Maine SWCD is spearheading beech tree research project 02/19/2020
Maine’s Central Aroostook Soil and Water Conservation District (SWCD) is working with Universities of Maine in Presque Isle and Fort Kent to combat neonectria and repopulate forest beech trees.
“Beech trees play such an important part in Maine’s forest ecosystem,” Central Aroostook SWCD Executive Director Randy Martin said. “Aside from the fact that it is a very important hardwood species, the amount of food that beech trees produce for wildlife is critical to Maine.”
Martin and university students are cloning neonectria-resistant beech trees using explants from mature American beeches that show no signs of the deadly fungus, despite growing among disease-infected trees. Tissue collections are cultured and grown in a lab. When the clones reach between 12 and 15 inches tall, they will be planted in trials and monitored for up to 15 years to determine neonectria resistance. Infected regrowth will grow alongside the cultured plants to mimic natural forest conditions.
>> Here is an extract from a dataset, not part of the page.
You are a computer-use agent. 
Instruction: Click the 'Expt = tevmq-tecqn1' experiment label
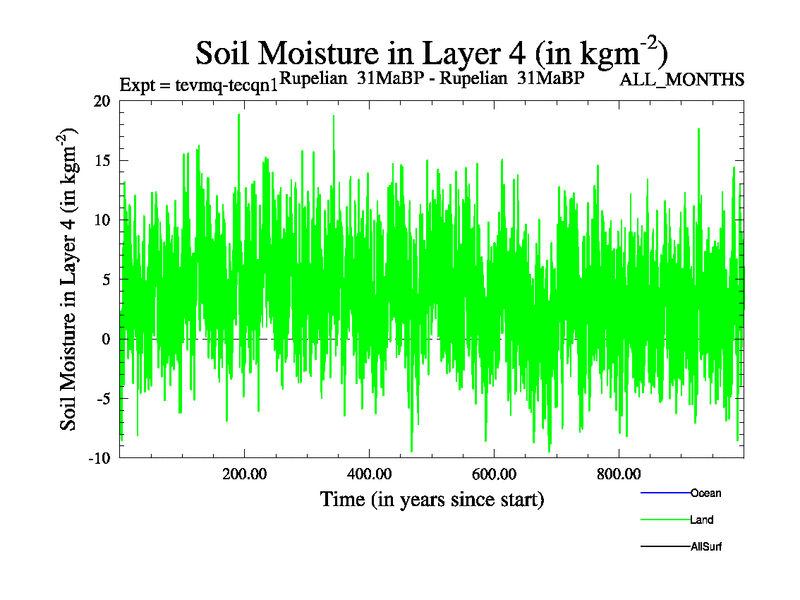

Seven Islands Land Management Company will provide the steep-sloped, shallow soil trial areas for the 60,000 cloned trees, and Fort Kent University will host a trial in its university forest. Central Aroostook SWCD plans to plant the saplings in 2021.
Neonectria is not a new disease, but changing climate conditions have contributed to the more recent increase in its prevalence and destruction of larger beech trees, Martin said. Martin is a teacher at Presque Isle, where he and his students began collecting tissue in November 2019. Martin is also receiving help from high school students who are interested in the project.
“Since no one has done it before, it’s at that experimental phase where you have to bump your way through it,” he said. “We’re really at the infantile stage of this process, but it’s moving fast.”
With no prior research to follow, Martin is learning how the beech tree cultures respond to different growth regulators, and he is tweaking the growth regulator for the optimum result. He plans to publish the work yet this year so the methods will be available for other areas across the country, and potentially into Canada, where beech tree populations are affected by the fungus.
“It’s something near and dear to my heart,” he said. “Landowners are interested in this, and it can be applied across borders.
“It’s a way to show our cooperators that we’re here for them, and we’re working for them,” Martin said. “It’s an excellent legacy for this district if it’s successful and continues to move forward.”